Aidan Gomez, co-founder and CEO of Cohere, said he toyed with the idea of launching a generative language model startup before GPT-3 was announced. He was part of the team at Google Brain, which came up with the transformer-based architecture at the heart of these systems. Gomez argued there are benefits to having a few centralized, powerful text-generation systems as opposed to a sprawl of individual deployments.

"We really shouldn't have a world where every single company is training their own GPT-3, it would be massively environmentally costly, compute costly, and we should be trying to share resources as much as possible," Gomez told The Register.

"I saw the opportunity for an independent player to come out and to basically centralize the cost of pre-training these massive models and then open up access and amortize those costs across a huge number of users. By reducing the cost you make it accessible to more people."

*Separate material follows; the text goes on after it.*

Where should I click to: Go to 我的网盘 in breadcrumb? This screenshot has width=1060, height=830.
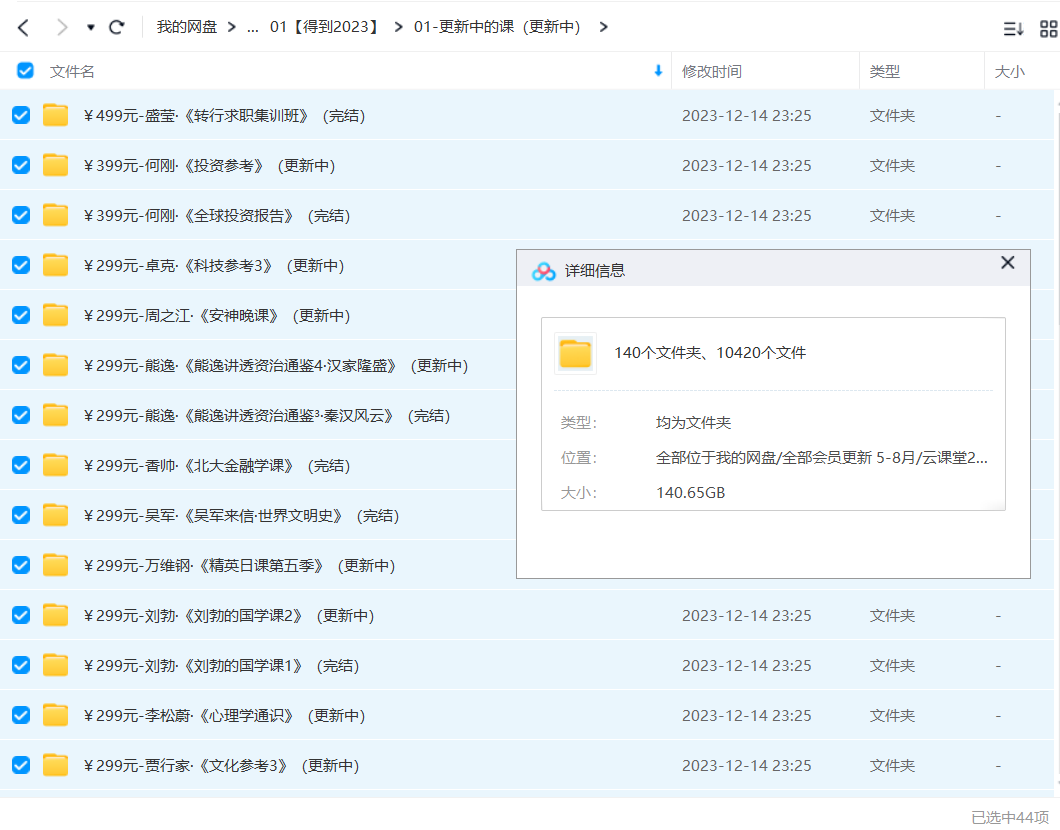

Competing against OpenAI isn't easy

Starting a language model company that can compete with the likes of OpenAI is a tall order because the barrier to entry is so high. New ventures must come armed with deep pockets to pay for the huge amount of computational resources required to train and run these models, and hire experts in cutting-edge research and machine-learning engineering.

Cohere raised $40m in its series-A funding round, and just announced $125m in series-B funding this month, while AI21 Labs has collected $54.5m over four rounds of funding.

Each startup has partnered with a different company to provide cloud computing. Cohere has entered a multi-year contract with Google. OpenAI and AI21 Labs are supported by Microsoft and AWS, respectively.

"Training these large models is always expensive," Yoav Shoham, co-CEO of AI21 Labs and a retired Stanford computer-science professor, told The Register. "If you're not smart enough, you can easily run into tens of millions of dollars if you're not careful. You need to make sure that you know unit economics so that you don't lose money on every customer and only make it up in volume."

AI21 Labs and Cohere are also choosy about the customers they onboard. The tendency for language models to produce text that may be offensive or false makes the technology risky to deploy, and clients need to understand and be able to handle the dangers.

Alongside OpenAI, both upstarts have strict usage guidelines and terms of service rules to control what can and cannot be built using their APIs. For example, they all forbid applications that could mislead people into believing they're communicating with a human being rather than a machine. 

Safety first

Enforcing these rules is a balancing act. If these API providers are too restrictive on what can and can't be done with their technology, they could drive customers away and lose out on business. If they are too lax, the software could generate undesirable text or conversations, triggering a PR disaster, lawsuits, and so on.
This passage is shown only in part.